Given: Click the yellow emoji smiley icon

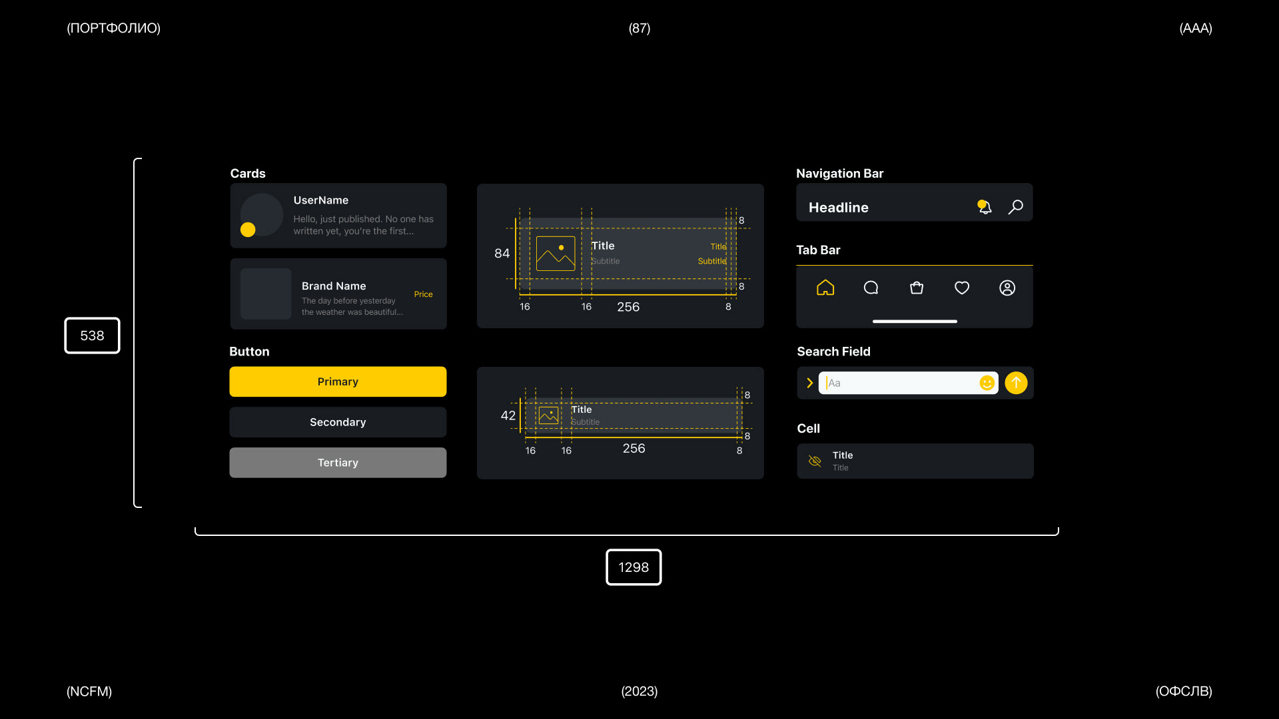Looking at the screenshot, I should pyautogui.click(x=987, y=383).
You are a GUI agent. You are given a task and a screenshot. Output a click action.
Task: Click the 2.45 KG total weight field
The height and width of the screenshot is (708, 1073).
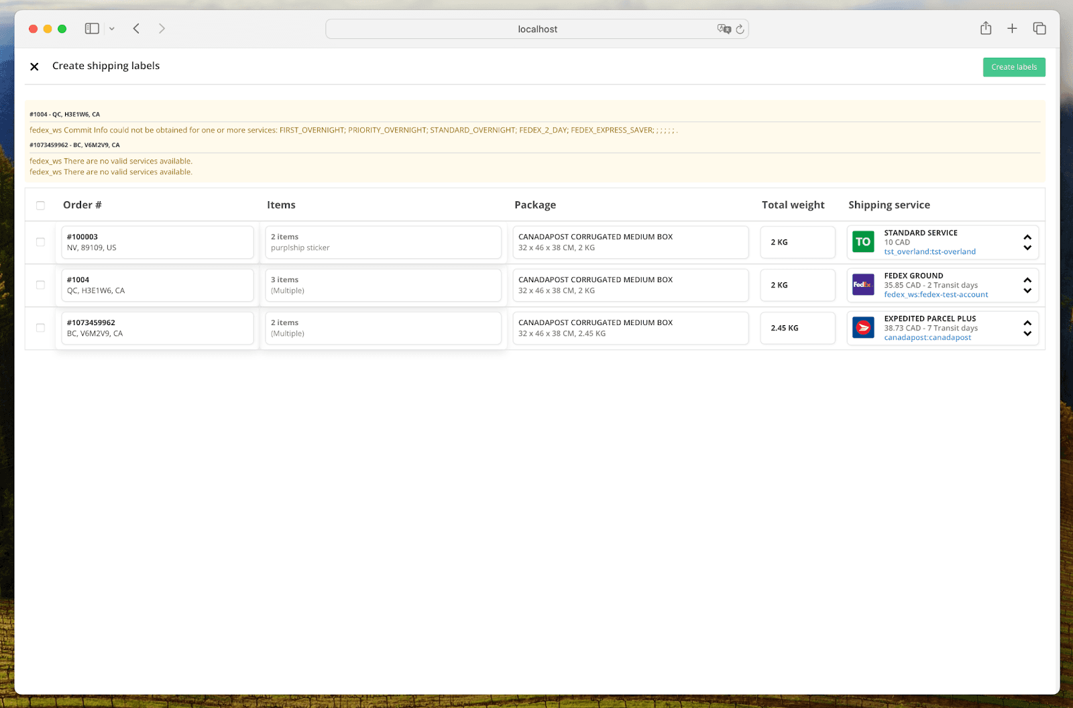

- [Assignment]
Exact lines, nothing more: output the one with "Task: Click the 2.45 KG total weight field" and every later line through the end of the data, skipping pictures.

- [Response box]
Task: Click the 2.45 KG total weight field
The height and width of the screenshot is (708, 1073).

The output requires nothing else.